On me dira que je fais le toutologue, ou le demi-habile comme aurait dit Pascal. Ce qui n’est pas faux. Le mieux serait sans doute de se taire. Encore faut-il - comme Marcel Conche le disait en parlant de Pyrrhon (8) - ne pas craindre de parler pour expliquer l’utilité du mutisme.
(1) Cf. par exemple ce qu’en dit David Violet dans sa note du 20 mars 2022 : Images de guerre : "selfies" et photos de famille. Le cas du soudard hilare.
(2) De la même manière que ce pilote, Andreas Lubitz, décida le 24 mars 2015 de se suicider en entraînant avec lui dans la mort les 144 passagers du vol 4U9525 de l'A320 de Germanwings, on imagine assez aisément Poutine cherchant à entraîner avec lui dans la mort l’humanité entière, avec l’unique espoir qu’un proche l’en empêche.
(3) Cf. ma note du 21 février 2022.
(4) Sur les plateaux de radio et de télévision, les cuistres et les ultracrépidariens se disputent le droit de faire les savants.

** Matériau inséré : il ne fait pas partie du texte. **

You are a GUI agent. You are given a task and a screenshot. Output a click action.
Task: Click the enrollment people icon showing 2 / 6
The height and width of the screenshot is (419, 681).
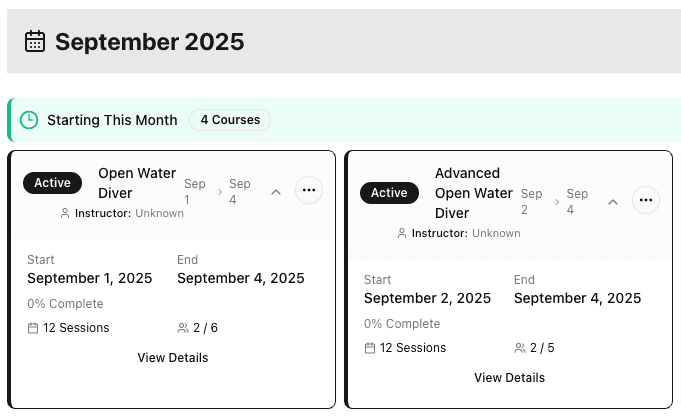coord(183,328)
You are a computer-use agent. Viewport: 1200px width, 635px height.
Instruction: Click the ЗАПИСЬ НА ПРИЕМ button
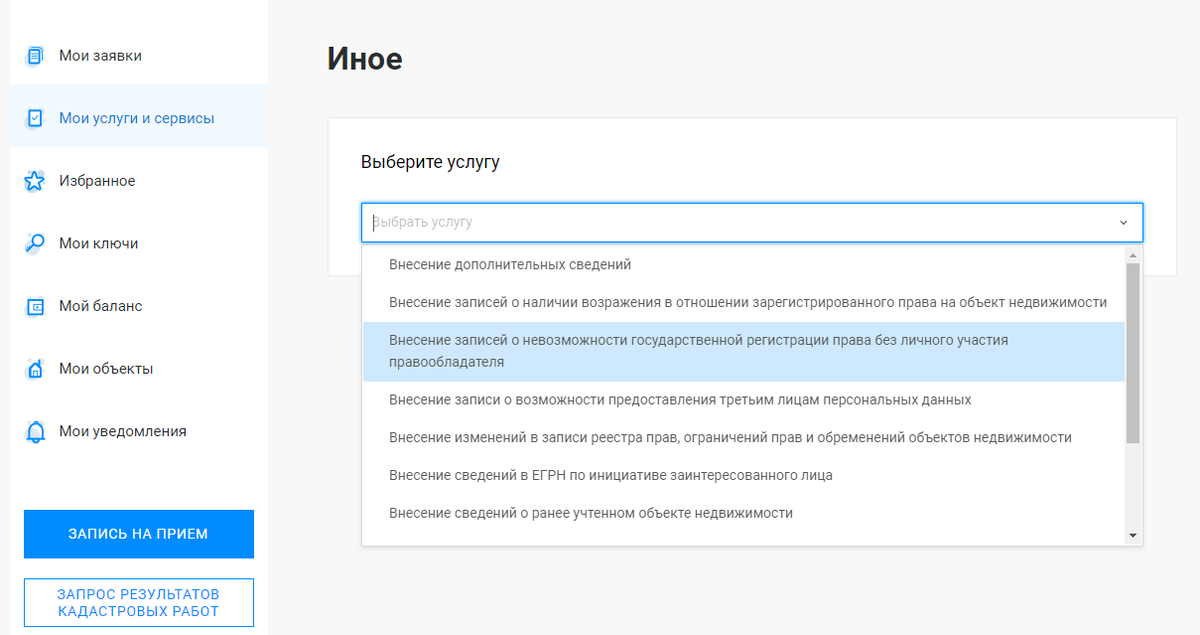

(5) « Sage ou fou, bon ou mauvais, il n'est personne qui, obligé de choisir entre ces deux espèces d'hommes, ne loue ceux qui sont louables, et ne blâme ceux qu'on doit blâmer ; et cependant presque tous, trompés par l'apparence d'un faux bien, d'une fausse gloire, se laissent entraîner, ou volontairement, ou par erreur, vers ceux qui méritent plus de blâme que de louange. » (Nicolas Machiavel, Discours sur la première décade de Tite-Live [1531], trad. de Toussaint Guirandet, Bibliothèque Berger-Levrault, 1980, p. 55.)
(6) Montaigne, Les Essais, Gallimard, Bibliothèque de La Pléiade, 2007, p. 454.
(7) Colette, “Douze dialogues de bêtes” in Œuvres II, Gallimard, Bibliothèque de La Pléiade, 1986, p. 35.
(8) Cf. Marcel Conche, Pyrrhon ou l’apparence, PUF, 1994, p. 116.